# Flies



## MaidenScotland (Jun 6, 2009)

My daughter lives out in the countryside surrounded by grape vines and that might be the reason... at the moment she is going crazy with flies. They have sprayed, used papers, fly traps etc but nothing seems to work any suggestions?
Thanks..


----------



## XTreme (May 17, 2008)

MaidenScotland said:


> My daughter lives out in the countryside surrounded by grape vines and that might be the reason... at the moment she is going crazy with flies. They have sprayed, used papers, fly traps etc but nothing seems to work any suggestions?
> Thanks..


Yes! Get Steve Hall to move in! Flies are attracted to him like a fermenting turd!


----------



## Hombre (Sep 10, 2009)

xtreme said:


> yes! Get steve hall to move in! Flies are attracted to him like a fermenting turd!


:d:d:d:d:d:d:d:d:d:d:d:d:d


----------



## Hombre (Sep 10, 2009)

:d:d:d:d:d:d:d:d:d


----------



## Hombre (Sep 10, 2009)

Hombre said:


> :d:d:d:d:d:d:d:d:d


now that's funny...

oh, I see, you have to message before you can use icons.


----------



## Pesky Wesky (May 10, 2009)

Give each member of the family a fly swat and have competitions. We did it on holiday once in a campsite near Guardamar. It was hilarious and the fly population definitely went down


----------



## Pesky Wesky (May 10, 2009)

And that's another person who isn't posting any more - bugs - What happened to him/ her/ them??


----------



## MaidenScotland (Jun 6, 2009)

We are talking millions of flies, and they already have those tennis racket with a zing killers lol
It really is a problem, one of the ratings on their property mentioned the flies!


----------



## Pesky Wesky (May 10, 2009)

MaidenScotland said:


> We are talking millions of flies, and they already have those tennis racket with a zing killers lol
> It really is a problem, one of the ratings on their property mentioned the flies!


I guess a family of fly swatters is just not going to the do the job!
Are you sure there aren't any dead sheep, cows, people in the area??!!
:deadhorse:


----------



## MaidenScotland (Jun 6, 2009)

Well I would think if dead beasties were lying around the smell would be awful, we think it might be because of the grapes, local people also are saying this is the worst year in memory, but it still doesn't solve the problem lol.
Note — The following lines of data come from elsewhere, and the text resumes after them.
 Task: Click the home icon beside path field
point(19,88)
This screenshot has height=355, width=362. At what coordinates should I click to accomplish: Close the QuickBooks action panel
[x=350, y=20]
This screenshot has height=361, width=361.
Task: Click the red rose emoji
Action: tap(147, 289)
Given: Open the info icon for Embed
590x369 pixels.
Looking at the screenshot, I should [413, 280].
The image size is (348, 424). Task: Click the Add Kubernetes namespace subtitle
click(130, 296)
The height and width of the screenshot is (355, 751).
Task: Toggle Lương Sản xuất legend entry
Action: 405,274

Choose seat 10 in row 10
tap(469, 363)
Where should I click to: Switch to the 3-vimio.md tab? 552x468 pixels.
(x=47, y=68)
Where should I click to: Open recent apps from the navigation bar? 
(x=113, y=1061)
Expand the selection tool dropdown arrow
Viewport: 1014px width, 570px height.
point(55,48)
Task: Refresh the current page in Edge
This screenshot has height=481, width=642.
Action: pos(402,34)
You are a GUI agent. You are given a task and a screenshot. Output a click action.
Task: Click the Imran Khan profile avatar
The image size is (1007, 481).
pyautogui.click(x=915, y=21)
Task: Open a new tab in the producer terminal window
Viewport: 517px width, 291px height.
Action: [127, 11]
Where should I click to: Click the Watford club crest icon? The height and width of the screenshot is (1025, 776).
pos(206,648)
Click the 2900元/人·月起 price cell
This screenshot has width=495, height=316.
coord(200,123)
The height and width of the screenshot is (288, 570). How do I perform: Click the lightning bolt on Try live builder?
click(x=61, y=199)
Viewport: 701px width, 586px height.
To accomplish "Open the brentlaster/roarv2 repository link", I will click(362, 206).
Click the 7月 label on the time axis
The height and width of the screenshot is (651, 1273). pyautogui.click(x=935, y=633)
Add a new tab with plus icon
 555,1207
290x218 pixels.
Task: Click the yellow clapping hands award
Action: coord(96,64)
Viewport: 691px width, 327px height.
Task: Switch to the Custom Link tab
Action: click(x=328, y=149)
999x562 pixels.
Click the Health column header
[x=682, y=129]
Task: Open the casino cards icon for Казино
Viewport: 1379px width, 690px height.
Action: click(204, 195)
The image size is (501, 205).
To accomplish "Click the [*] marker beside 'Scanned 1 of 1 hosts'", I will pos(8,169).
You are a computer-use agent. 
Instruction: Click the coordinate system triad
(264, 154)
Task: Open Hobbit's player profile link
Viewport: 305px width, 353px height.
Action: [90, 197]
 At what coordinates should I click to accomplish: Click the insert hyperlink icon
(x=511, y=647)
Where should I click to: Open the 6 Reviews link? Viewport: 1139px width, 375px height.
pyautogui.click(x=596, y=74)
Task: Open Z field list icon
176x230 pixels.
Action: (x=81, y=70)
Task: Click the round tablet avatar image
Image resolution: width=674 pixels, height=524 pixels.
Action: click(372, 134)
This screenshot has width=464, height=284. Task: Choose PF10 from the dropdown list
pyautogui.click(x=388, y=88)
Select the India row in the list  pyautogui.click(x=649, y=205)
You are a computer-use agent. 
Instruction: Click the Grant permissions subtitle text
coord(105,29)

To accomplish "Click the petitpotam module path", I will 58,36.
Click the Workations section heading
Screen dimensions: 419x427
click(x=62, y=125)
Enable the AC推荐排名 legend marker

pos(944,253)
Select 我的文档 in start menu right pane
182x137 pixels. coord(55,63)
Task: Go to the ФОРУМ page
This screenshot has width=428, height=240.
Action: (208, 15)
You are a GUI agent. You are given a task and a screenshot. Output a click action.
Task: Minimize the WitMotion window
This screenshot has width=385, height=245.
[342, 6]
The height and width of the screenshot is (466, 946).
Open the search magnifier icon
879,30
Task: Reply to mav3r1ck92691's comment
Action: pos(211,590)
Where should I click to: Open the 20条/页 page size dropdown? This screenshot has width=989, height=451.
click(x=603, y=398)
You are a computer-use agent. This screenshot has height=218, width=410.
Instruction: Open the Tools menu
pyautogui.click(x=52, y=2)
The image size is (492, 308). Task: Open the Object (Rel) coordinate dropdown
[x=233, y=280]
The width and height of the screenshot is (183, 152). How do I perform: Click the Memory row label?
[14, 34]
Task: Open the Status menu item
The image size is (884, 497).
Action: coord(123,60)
We tried the old clear plastic bags filled with water trick but no luck with that.


----------



## Warren D (Aug 18, 2009)

We have had quite a lot over this way too. I was building a wall the other day and the flies were driving me crazy. I'm sure they were waiting until I had my hands full with a block before landing on me. This went on until about 4pm when they went away only to be replaced by the dreaded mozzies! There was even more of them and they were getting me through my shirt so I had to concede defeat and retreat indoors. They have run me off several times in the past few weeks.


----------



## Tallulah (Feb 16, 2009)

Yep, loads of the little blighters here as well.  Must be the weather, because I don't remember it being this bad this late in the year before. Thought it might be the rural surroundings - the smallholdings around here, especially when the chap next door does a bit of muck spreading round his veggies....but no, they're persistent!! Hopefully as it starts to cool down a bit they'll disappear again. I've tried plastic bags with water, bunches of dried lavender, swats and sprays - to no avail. In Carrefour some time ago they sold a plug in for them (it contained a little vial of liquid a bit like an air freshner plug in thingie) but I haven't seen those in the shops recently. They used to work quite well. And with all the good weather lasting so late into the year, the mozzies are still around too! Oh well....I really don't fancy hanging up one of those zapping blue light thingies you used to see in chip shops!! (Doesn't quite suit my decor!!)

Tally.x


----------



## MaidenScotland (Jun 6, 2009)

Tally, they have the blue light but all they capture are mozzies and moths, because it is so bright during the day the flies don't go to it and of course flies sleep at night when the light is visable.
Strange thing is they don't really get that many mozzies. My son in law has looked for fly papers but cant find them... horrible to look at I know but they are a can of spray everyday and they are concerned about what they are breathing in. Years ago in the UK I used to buy a marker pen that put a clear liquid onto the window and that was brilliant, the flies would land on it and then die in a couple of minutes


----------



## Tallulah (Feb 16, 2009)

MaidenScotland said:


> Tally, they have the blue light but all they capture are mozzies and moths, because it is so bright during the day the flies don't go to it and of course flies sleep at night when the light is visable.
> Strange thing is they don't really get that many mozzies. My son in law has looked for fly papers but cant find them... horrible to look at I know but they are a can of spray everyday and they are concerned about what they are breathing in. Years ago in the UK I used to buy a marker pen that put a clear liquid onto the window and that was brilliant, the flies would land on it and then die in a couple of minutes


Hi Maiden,
Yes - the fly tapes are brilliant - just don't look very nice!! I'm surprised they can't find them though - they're available pretty much everywhere - just look for papeles atrapamoscas or cintas adhesivos atrapamoscas. Should get them in the local ferreteria or even in one of those "sell everything" general stores. My MIL used to have them hanging up in her kitchen - and of course, being rather tall, they used to get stuck in my hair when I was in there! YUK!!!:tongue1: Another thing MIL used to buy was a little yellow powder that she would leave in small dishes around the place - obviously with little ones running around that wasn't the best solution, but the flies were attracted to it and it kept the fly population down.


----------